Activities include hiking, biking, kayaking, canoeing, as well as scuba diving, swimming, snorkeling and wildlife viewing. Some of the amenities are a floating dock, boardwalk, eight miles of wooded off-road trails, picnic Pavilions and full camping facilities.

Once thought of as the longest cave in the world, Manatee Springs cave system includes over 20,000 explored and mapped caves. There are four main cavern openings located within Manatee Springs Park: Headspring, Catfish Hotel, Sue Sink, and Friedman's Sink. Swimming in the head spring and run is forbidden in winter, when manatees are more likely to be sheltering there. The Catfish Hotel sinkhole and karst window near the main spring remains open year-round with access to these caverns. Swimming and snorkeling is not allowed in the Catfish Hotel, and is generally unpleasant due to the layer of duck weed covering the water. Sue Sink is listed as an emergency exit only for cave divers in the system as ingress and egress is hazardous to the diver and causes soil erosion. Friedman Sink is available as an entrance to certified cave divers, and is the furthest upstream entrance to the system.
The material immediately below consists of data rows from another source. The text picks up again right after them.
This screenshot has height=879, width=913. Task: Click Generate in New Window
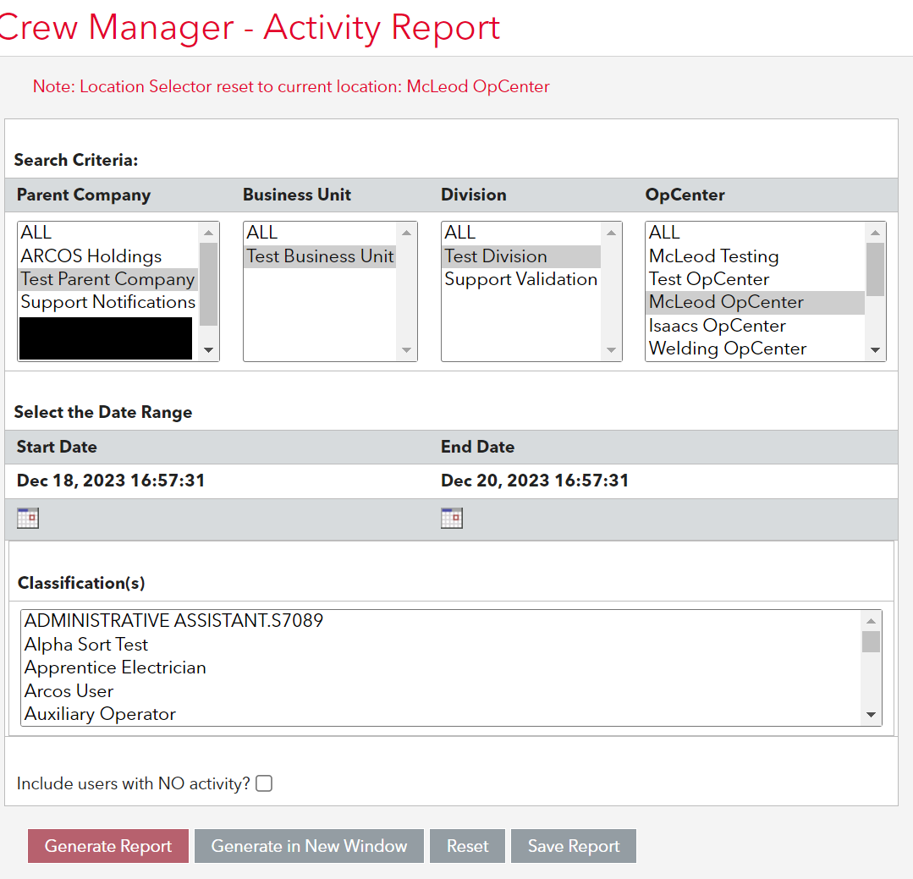(309, 845)
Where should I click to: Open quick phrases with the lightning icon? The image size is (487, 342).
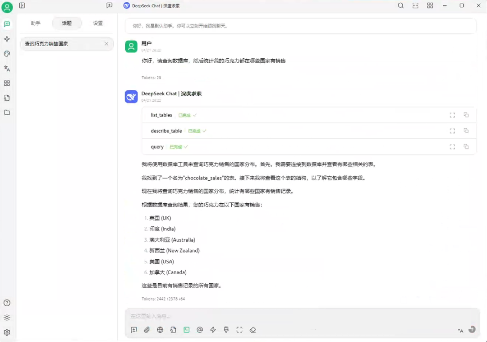(213, 330)
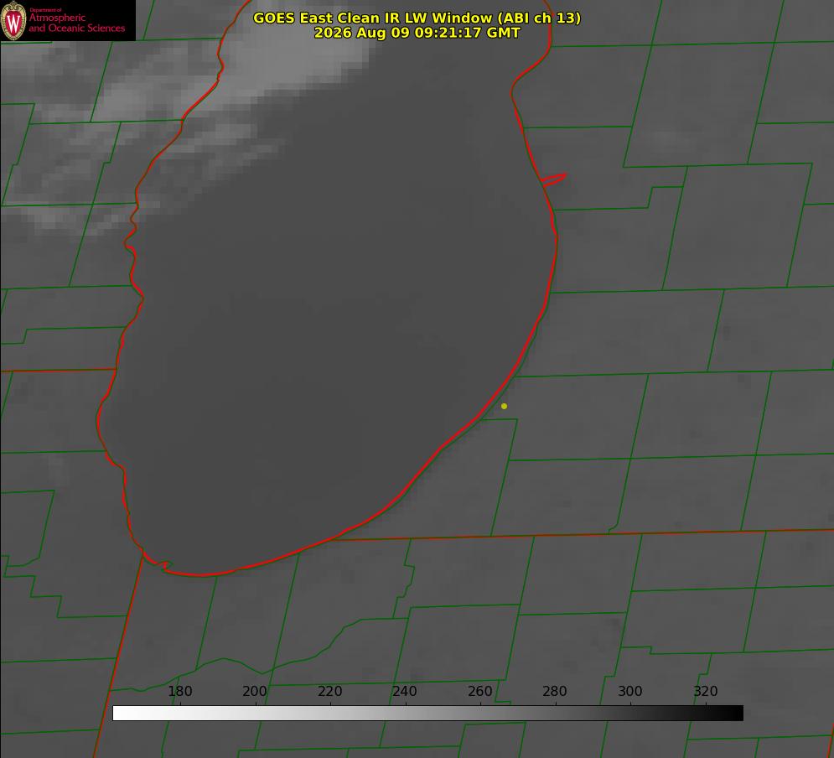The width and height of the screenshot is (834, 758).
Task: Click the mid-gray center of the colorbar
Action: 428,714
Certified Open Water divers can dive the head spring with lights, as well as the Catfish Hotel cavern without lights. Certified Cavern divers can dive the Catfish Hotel cavern with lights, but are not to explore beyond the daylight zone. Cavern divers should also exhibit caution when nearing the siphon side of the Catfish Hotel cavern, as the flow is immense. Certified and qualified cave divers are able to explore several miles of caverns which feed into the spring.

==Hours==
The park is open from 8:00 am till sundown year round.